Pure python parser for Elasticsearch ES|QL queries
Project description
pyesql
A standalone Python parser for ES|QL (Elasticsearch Query Language) that produces an AST for testing and validation.
No Java, no ANTLR runtime. Pure Python.
Installation
pip install esql-py
Or with uv:
uv add esql-py
Development setup
Clone the repo and install with dev dependencies:
git clone https://github.com/br0k3ns0und/pyesql
cd pyesql
uv sync --extra dev
Quick start
from pyesql import parse
query = parse("FROM logs-* | WHERE @timestamp > NOW() - 1d | LIMIT 100")
query.source # FromCommand(indices=[IndexPattern(index='logs-*', ...)])
query.pipes # [WhereCommand(...), LimitCommand(...)]
Inspecting the AST
from pyesql import parse
from pyesql.walker import find_all
from pyesql.ast import FunctionCall
query = parse("FROM logs | STATS count = COUNT(*), avg_ms = AVG(response_time) BY host")
calls = find_all(query, FunctionCall)
print([c.name for c in calls]) # ['COUNT', 'AVG']
Walking with a Visitor
from pyesql import parse
from pyesql.visitor import Visitor
from pyesql.ast import FieldRef, Comparison
class AuditVisitor(Visitor):
def __init__(self):
self.comparisons = []
def visit_Comparison(self, node):
self.comparisons.append((str(node.left), node.operator, node.right))
self.generic_visit(node)
v = AuditVisitor()
v.visit(parse("FROM idx | WHERE status == 200 AND host != \"bad\""))
print(v.comparisons)
# [(FieldRef(name=...), '==', IntegerLiteral(value=200)), ...]
Transforming the AST
from pyesql.visitor import Transformer
from pyesql.ast import LimitCommand, IntegerLiteral
class CapLimit(Transformer):
"""Ensure LIMIT never exceeds 1000."""
def visit_LimitCommand(self, node):
if isinstance(node.count, IntegerLiteral) and node.count.value > 1000:
node.count.value = 1000
return node
Schema validation
pyesql can validate field references and literal types against a data schema.
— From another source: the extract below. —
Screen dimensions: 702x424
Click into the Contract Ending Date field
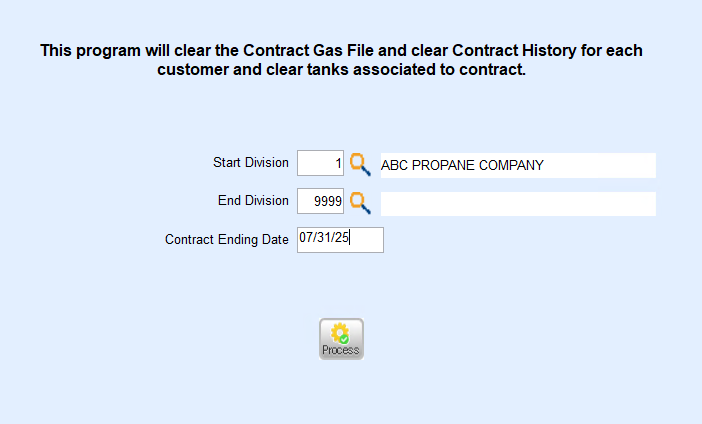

Schemas are loaded from flat JSON, nested JSON, or an Elasticsearch index mapping.
Loading a schema
from pyesql.schema import Schema
# Flat JSON
schema = Schema.from_dict({
"process.pid": "integer",
"process.name": "keyword",
"host.name": "keyword",
"host.ip": "ip",
"@timestamp": "date",
"bytes": "double",
"active": "boolean",
})
# Nested JSON (equivalent)
schema = Schema.from_dict({
"process": {"pid": "integer", "name": "keyword"},
"host": {"name": "keyword", "ip": "ip"},
"@timestamp": "date",
"bytes": "double",
"active": "boolean",
})
# Elasticsearch index mapping
schema = Schema.from_elasticsearch_mapping(mapping_dict)
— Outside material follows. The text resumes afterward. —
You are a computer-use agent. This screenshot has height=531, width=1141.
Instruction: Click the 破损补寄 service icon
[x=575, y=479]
# Accepts: full GET /<index>/_mapping response, the "mappings" block,
# or a raw "properties" block. Multi-index responses are merged.
field_type = schema.get_field_type("process.pid") # "integer"
field_type = schema.get_field_type("missing") # None
Validating a query
Pass schema= to parse() to validate inline:
from pyesql import parse
from pyesql.validator import SchemaValidationError
try:
query = parse(
'FROM logs | WHERE process.pid == "not-an-int"',
schema=schema,
)
except SchemaValidationError as e:
print(e)
# Schema validation failed with 1 error(s):
# - Type mismatch: field 'process.pid' is 'integer' but compared to a string literal
for issue in e.issues:
print(issue.field, issue.message)
Or validate separately using SchemaValidator:
from pyesql import parse
from pyesql.validator import SchemaValidator, SchemaValidationError
query = parse("FROM logs | WHERE ghost_field == 1 AND process.pid == 1")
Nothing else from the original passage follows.